7/10
A Dispassionate Flourish of Style You're Expected to Watch With a Nonchalant, Half-Sober Feeling of Sardonic Detachment
11 December 2008
The Genji and Heike gangs show down in a settlement named Utah, while a cliché stoic gunman comes to the support of what's left of the community, inspired by Sergio Corbucci's spaghetti western Django. I haven't seen Django, and actually I saw much more candid likeness to Kurosawa's Yojimbo and Sergio Leone's A Fistful of Dollars.

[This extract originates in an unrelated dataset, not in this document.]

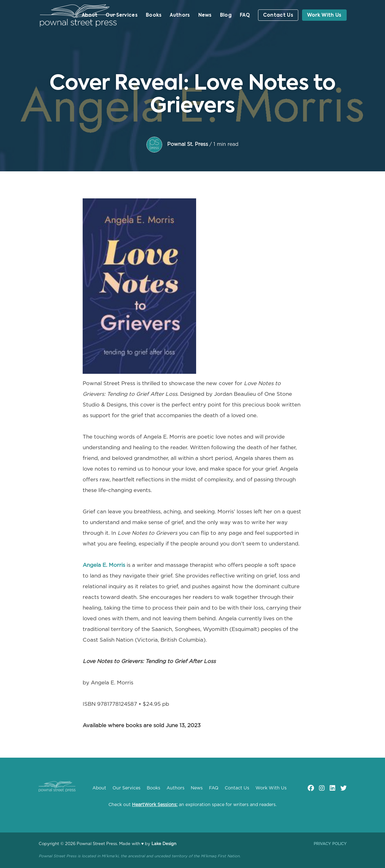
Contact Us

The fast-paced action is well staged on a set that sponges both western and samurai ways of life. Miike jumbles both sensationalized gunplay and martial arts swordplay, which interact solidly in anticipation of the climactic fight, by which time we're practically exhausted. What may be the oddest facet of Miike's western, if you'll accept the odd/Miike redundancy, is his choice to apply a Japanese cast to speak English. It's a curious variety that initially feels like a gimmicky innovation, merely to blend into this aimless entertainment's wacky milieu. Nevertheless, it results keeping the characters two-dimensional and the audience aloof. Quentin Tarantino, who plays a bit role, speaks English as usual but with some gawky, cartoonish twang and tone of voice with the talent of an 11-year-old and no sense of cultural origin and no connection at all to the subject matter, obscure though it may be. I really wish he would either never act again, or learn how to portray a real human being and not some B-movie caricature, which no matter what role he's ever played is what he always does. He measures all of life to B-movie caricature.

Miike's typically cynical detachment from his work makes for another one of his zany spectacles, and with stunningly vivid production design. At the end of the day, this dispassionate flourish of style by itself is a very wearing encounter. This is not a film you become absorbed in but instead one that you're expected to watch with a nonchalant, half- sober feeling of sardonic lack of involvement. And some people like to watch movies that way. I don't think Miike has ever made a movie for everyone, even though he's made almost 70 in under 20 years. And for that I admire him.